The difficulty in which the defendant finds himself on this issue underscores the importance placed by Lewis LJ in LND1 on institutional, as opposed to personal, links between HMG and a court or other body. This is not to say that such links will always be sufficient. It would, for example, be possible to envisage a partnership existing between the FCDO and, say, only a cohort of leadership judges within a court. That, however, is very far from being the position on the current evidence. The partnership judges are not said to have been leadership judges or to have held a higher (or otherwise different) position in the judicial hierarchy than their fellow judges in the ATC.

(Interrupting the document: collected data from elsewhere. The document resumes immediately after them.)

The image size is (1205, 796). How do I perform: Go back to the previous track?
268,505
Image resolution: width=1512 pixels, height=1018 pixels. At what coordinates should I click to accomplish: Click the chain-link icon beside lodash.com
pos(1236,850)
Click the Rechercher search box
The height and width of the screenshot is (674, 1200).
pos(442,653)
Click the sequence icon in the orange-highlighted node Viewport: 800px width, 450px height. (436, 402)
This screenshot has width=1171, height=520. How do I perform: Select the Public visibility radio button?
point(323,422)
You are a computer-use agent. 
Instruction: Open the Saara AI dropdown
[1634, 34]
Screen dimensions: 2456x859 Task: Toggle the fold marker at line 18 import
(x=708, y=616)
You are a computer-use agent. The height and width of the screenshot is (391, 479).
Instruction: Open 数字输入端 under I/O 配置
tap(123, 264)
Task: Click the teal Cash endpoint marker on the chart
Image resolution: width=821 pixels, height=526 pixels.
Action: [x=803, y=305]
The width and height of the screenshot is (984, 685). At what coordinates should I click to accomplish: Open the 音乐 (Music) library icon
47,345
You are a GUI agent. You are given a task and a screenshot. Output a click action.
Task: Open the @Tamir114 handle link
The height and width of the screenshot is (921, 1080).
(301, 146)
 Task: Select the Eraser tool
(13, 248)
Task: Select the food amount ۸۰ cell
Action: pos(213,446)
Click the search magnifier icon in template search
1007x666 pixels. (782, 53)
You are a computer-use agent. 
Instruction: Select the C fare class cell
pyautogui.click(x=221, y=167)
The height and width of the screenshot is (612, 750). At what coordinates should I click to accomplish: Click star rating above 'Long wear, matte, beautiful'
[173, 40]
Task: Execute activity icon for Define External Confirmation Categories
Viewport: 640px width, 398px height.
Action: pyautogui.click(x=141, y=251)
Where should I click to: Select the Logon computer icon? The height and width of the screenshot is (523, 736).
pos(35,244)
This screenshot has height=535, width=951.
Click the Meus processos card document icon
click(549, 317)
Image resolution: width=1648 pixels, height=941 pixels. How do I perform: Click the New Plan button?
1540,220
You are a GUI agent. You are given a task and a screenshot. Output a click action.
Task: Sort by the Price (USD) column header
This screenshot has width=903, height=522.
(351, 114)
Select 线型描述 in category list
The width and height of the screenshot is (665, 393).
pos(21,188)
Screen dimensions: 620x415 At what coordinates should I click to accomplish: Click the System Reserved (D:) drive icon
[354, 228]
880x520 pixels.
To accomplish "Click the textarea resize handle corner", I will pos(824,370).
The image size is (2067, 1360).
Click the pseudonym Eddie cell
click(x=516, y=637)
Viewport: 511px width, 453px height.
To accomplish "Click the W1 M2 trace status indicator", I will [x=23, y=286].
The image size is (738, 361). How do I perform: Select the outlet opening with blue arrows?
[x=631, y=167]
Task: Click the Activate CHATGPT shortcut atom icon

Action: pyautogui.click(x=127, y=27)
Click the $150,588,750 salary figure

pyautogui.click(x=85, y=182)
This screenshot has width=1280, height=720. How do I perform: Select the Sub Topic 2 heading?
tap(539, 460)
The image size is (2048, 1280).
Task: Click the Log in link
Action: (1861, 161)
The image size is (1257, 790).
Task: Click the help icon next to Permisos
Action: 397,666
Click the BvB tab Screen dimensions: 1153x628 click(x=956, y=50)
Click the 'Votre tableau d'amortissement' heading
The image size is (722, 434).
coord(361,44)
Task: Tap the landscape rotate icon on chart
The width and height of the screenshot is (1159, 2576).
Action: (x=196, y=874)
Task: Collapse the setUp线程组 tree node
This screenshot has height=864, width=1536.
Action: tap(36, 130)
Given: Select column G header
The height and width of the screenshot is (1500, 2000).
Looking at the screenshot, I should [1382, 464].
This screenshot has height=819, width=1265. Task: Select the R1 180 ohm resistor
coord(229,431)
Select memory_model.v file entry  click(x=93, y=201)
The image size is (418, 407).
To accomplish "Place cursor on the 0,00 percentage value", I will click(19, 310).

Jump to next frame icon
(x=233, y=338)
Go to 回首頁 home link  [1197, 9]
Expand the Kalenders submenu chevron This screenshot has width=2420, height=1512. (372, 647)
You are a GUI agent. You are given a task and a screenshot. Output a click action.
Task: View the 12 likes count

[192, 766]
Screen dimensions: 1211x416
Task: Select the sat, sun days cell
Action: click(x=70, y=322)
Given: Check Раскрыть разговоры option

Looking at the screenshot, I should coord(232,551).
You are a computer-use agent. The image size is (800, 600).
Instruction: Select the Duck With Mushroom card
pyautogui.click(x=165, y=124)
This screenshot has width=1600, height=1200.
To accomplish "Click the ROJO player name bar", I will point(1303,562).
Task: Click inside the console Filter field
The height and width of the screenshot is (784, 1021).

The approach adopted by the defendant, concentrating on alleged personal relationships which, on analysis, lack any intelligible basis, has had the additional effect of leading the defendant to afford no material weight to the institutional relationship between the FCDO and the ATC, which existed at the time the claimant was a serving judge at that court. This is most graphically demonstrated in the passage in Ms Ferguson’s statement where she addresses the evidence of the claimant and NAR concerning reports that were produced by the judges for HMG and collected by British officials from judges’ offices. Paragraph 24 of her statement appears to downplay this evidence, on the basis that the reports were produced and collected “within the wider institutional relationship between HMG and the Court.” That institutional relationship was, however, plainly relevant to the overall assessment of the claimant’s case. Ms Ferguson alights on the wording used by the claimant in his statement, that the reports were “collected” from an office and that he did not claim to have written the reports. That is, with respect, to descend to inappropriate nit-picking. Both NAR and the claimant attest to the institutional practice of the judges of the ATC producing reports for HMG. Like much else of the claimant’s case, that point has merely been brushed aside. It also ignores the evidence of NAR, who at paragraph 11 of his statement, refers the British official he knew as “David” coming to the judges’ offices “to take verbal reports about our cases” (my emphasis). In conclusion, the emphasis placed by the defendant on what, given the state of the evidence before the court, is an unintelligible concept of partnership judges means that the defendant has erred in his approach to the wording of the policy in ARAP.
The claim accordingly succeeds on Ground 1.